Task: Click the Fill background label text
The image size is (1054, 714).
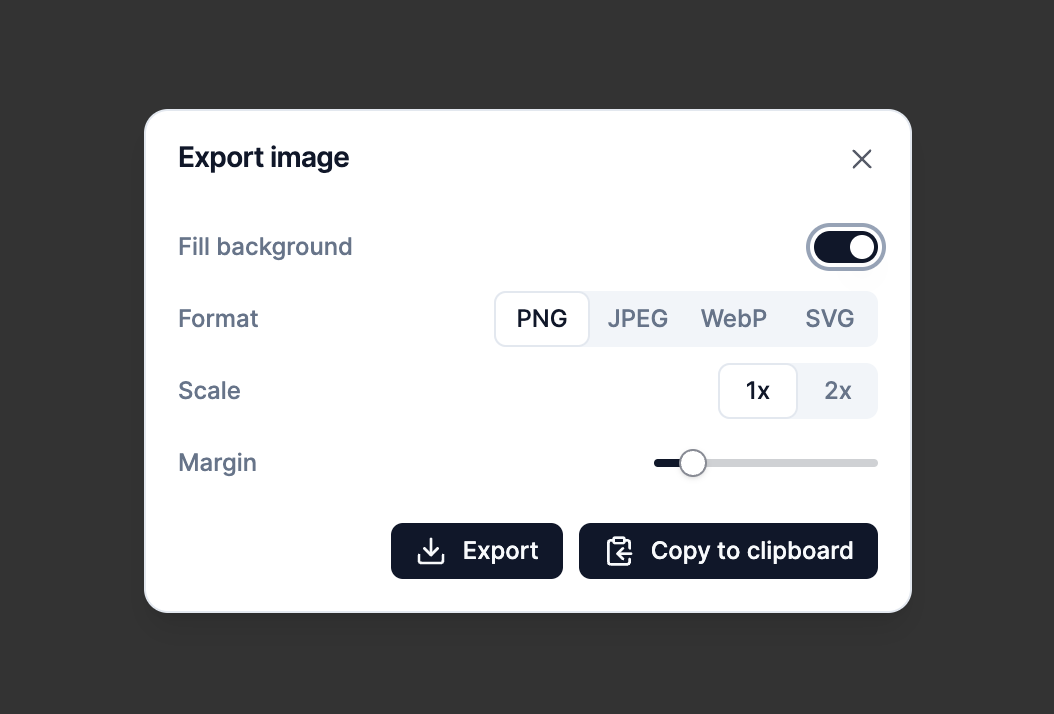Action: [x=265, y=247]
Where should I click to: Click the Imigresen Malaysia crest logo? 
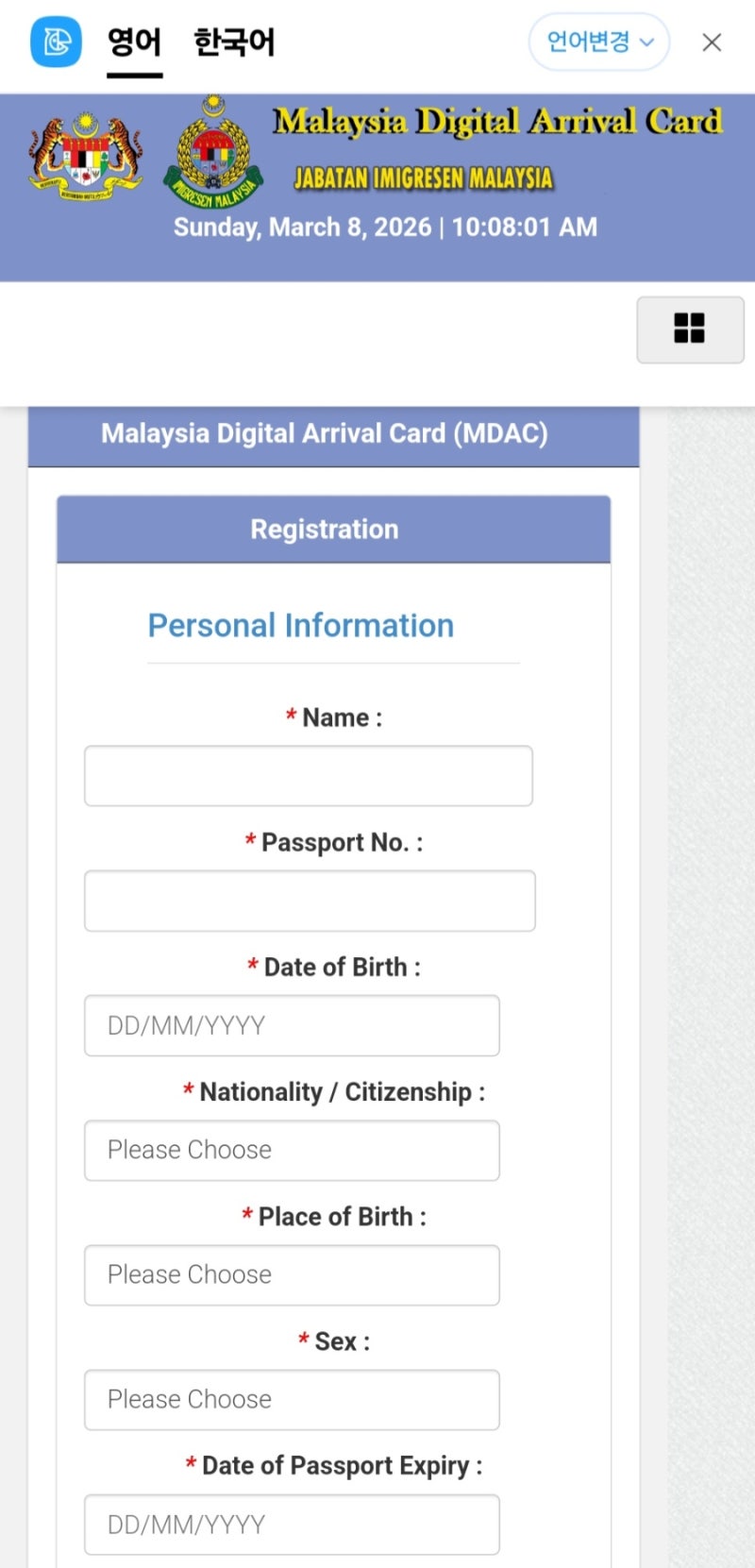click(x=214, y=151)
━━━━━━━━━━━━━━━━━━━━━━━━━━━━━━
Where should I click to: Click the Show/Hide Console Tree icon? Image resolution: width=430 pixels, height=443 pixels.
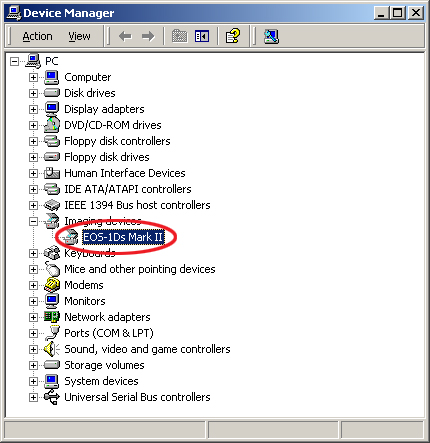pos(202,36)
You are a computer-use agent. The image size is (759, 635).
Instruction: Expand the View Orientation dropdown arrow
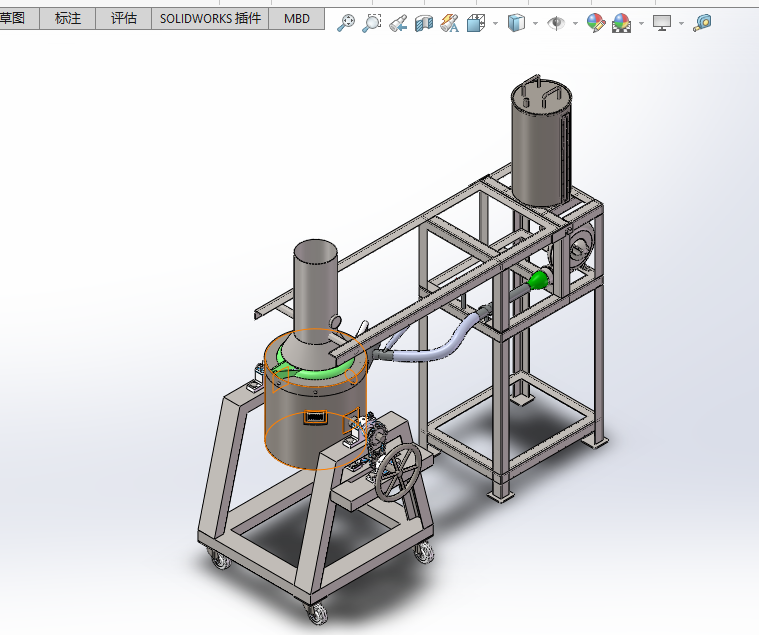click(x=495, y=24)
━━━━━━━━━━━━━━━━━━━━━━━━━━━━━━
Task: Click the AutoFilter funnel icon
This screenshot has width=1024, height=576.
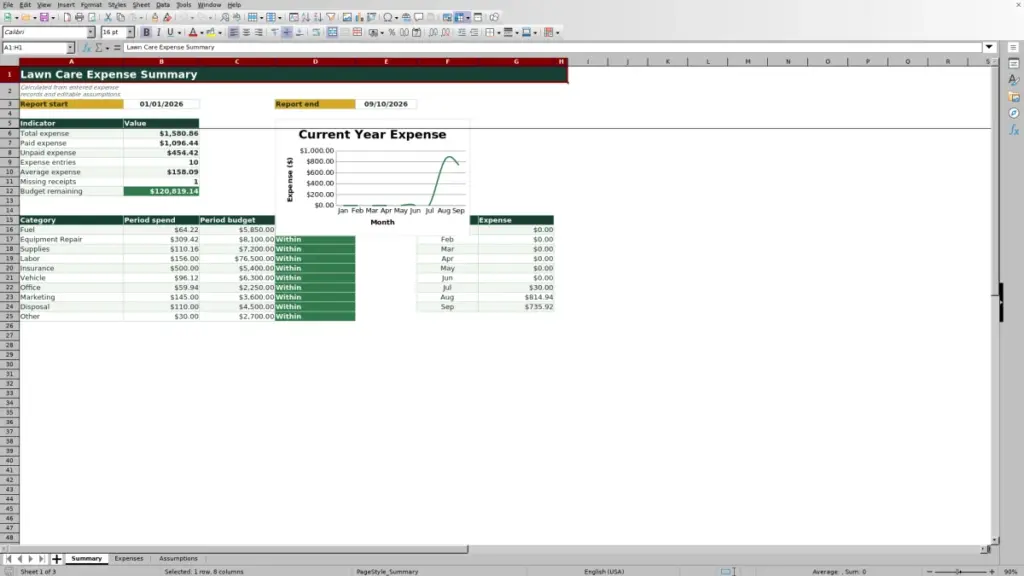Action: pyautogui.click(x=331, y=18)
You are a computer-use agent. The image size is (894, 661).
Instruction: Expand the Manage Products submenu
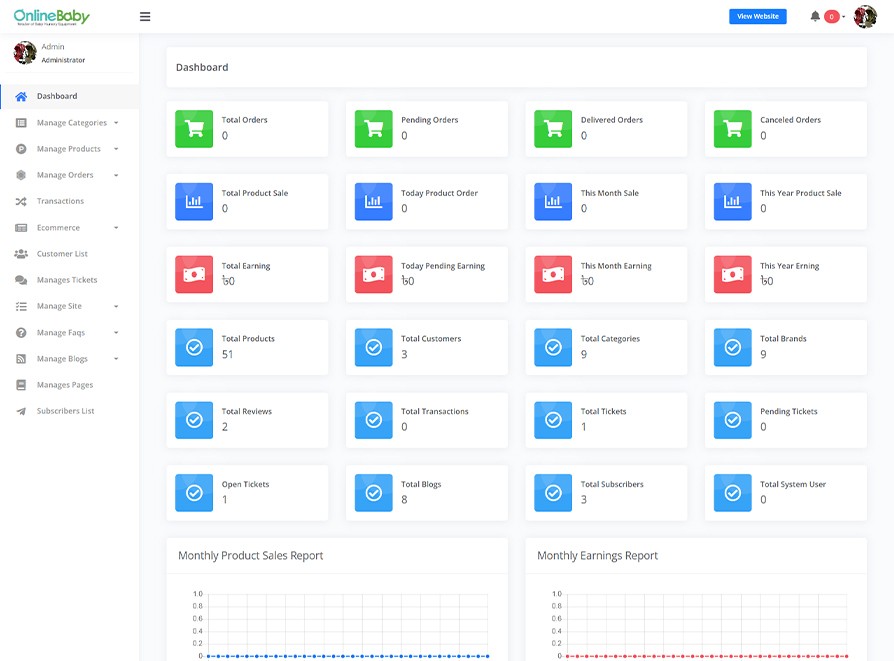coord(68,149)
━━━━━━━━━━━━━━━━━━━━━━━━━━━━━━
> **Aim**
Transcribe the items verbatim, starting with the line containing "You are a computer-use agent. The image size is (894, 661)." and going on through the line containing "coord(68,149)", and omit the pictures from your answer.

> **Task solution**
You are a computer-use agent. The image size is (894, 661).
Instruction: Expand the Manage Products submenu
coord(68,149)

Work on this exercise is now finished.